The survey, sponsored by Chronosphere, a provider of an observability platform, found engineers spend, on average, more than 10 hours per week attempting to triage and understand incidents. That equates to a quarter of a 40-hour workweek.
Overall, 96% of respondents said they spend most of their time resolving low-level issues, with 88% reporting that amount of time negatively impacts them and their careers because so much time is spent troubleshooting IT issues.
Over a third (33%) said those issues disrupted their personal life with 39% of respondents admitting they are frequently stressed out. Just under a quarter (22%) said they want to quit.
Chronosphere CEO Martin Mao said much of the stress DevOps teams encounter results from reliance on DevOps platforms that organizations built themselves. Platforms built and supported by a vendor today typically provide higher levels of automation that reduce overall stress levels, he added.

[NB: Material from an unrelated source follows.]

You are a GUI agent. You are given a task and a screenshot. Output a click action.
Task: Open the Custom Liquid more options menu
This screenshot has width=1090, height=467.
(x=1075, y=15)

The survey found that 40% of respondents frequently get alerts from their observability solution without enough context to triage the incident. A total of 59% said half of the incident alerts they receive from their current observability solution aren’t actually helpful or usable, with 49% reporting they struggled with inconsistent performance using their current approach to observability. Nearly half (45%) said their current observability solution requires a lot of manual time and labor.

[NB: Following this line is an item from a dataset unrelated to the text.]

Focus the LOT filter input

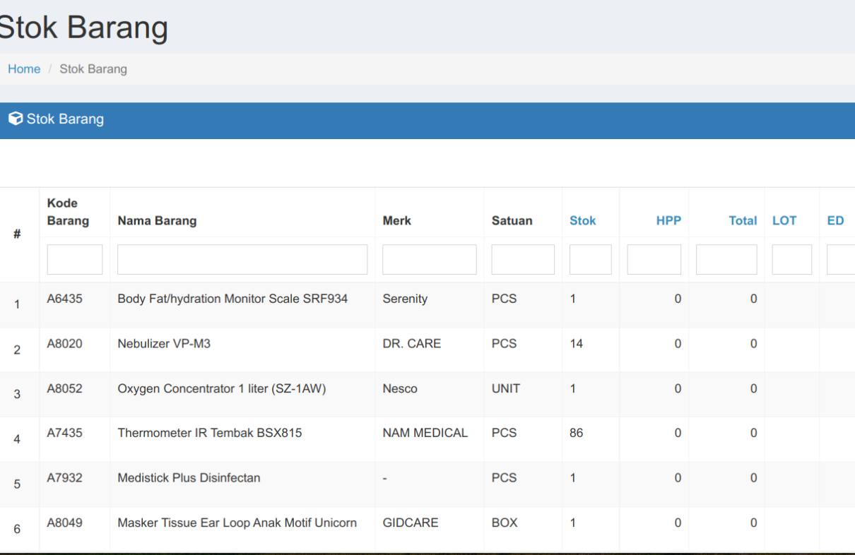[x=791, y=259]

Overall, 42% of those using a vendor solution said they experienced high-severity incidents quarterly or more compared to 61% relying on a platform they built. Among organizations not using a vendor solution, the majority said they would consider doing so to enhance team productivity (61%) or improve reliability (54%).
Stress levels are likely to increase as organizations deploy emerging cloud-native applications. A full 87% of respondents said cloud-native architectures had increased the complexity of discovering and troubleshooting incidents.
During challenging economic times, it’s more critical for DevOps leaders to understand the total cost of building and maintaining platforms, said Mao. Many organizations decided to build their own platform at a time when there was no other viable option. The manual processes required to support those platforms result in a higher cost of labor that impedes the ability to scale workflows cost-effectively, he noted.
It’s not clear how big an appetite for change any organization that has built their own DevOps platforms may have in 2023. The challenge is that the initial cost of swapping in a commercial platform may appear high given the fact that the legacy platform is already deployed. However, the cost of the acquisition of a new platform needs to be weighed against the total cost of ongoing operations. A lot of soft costs show up in, for example, higher turnover rates for DevOps professionals that are likely to find a more rewarding job elsewhere that is less tedious. One way or another, at the start of 2023, it’s apparent there are more hard DevOps questions than ever that need to be asked and answered.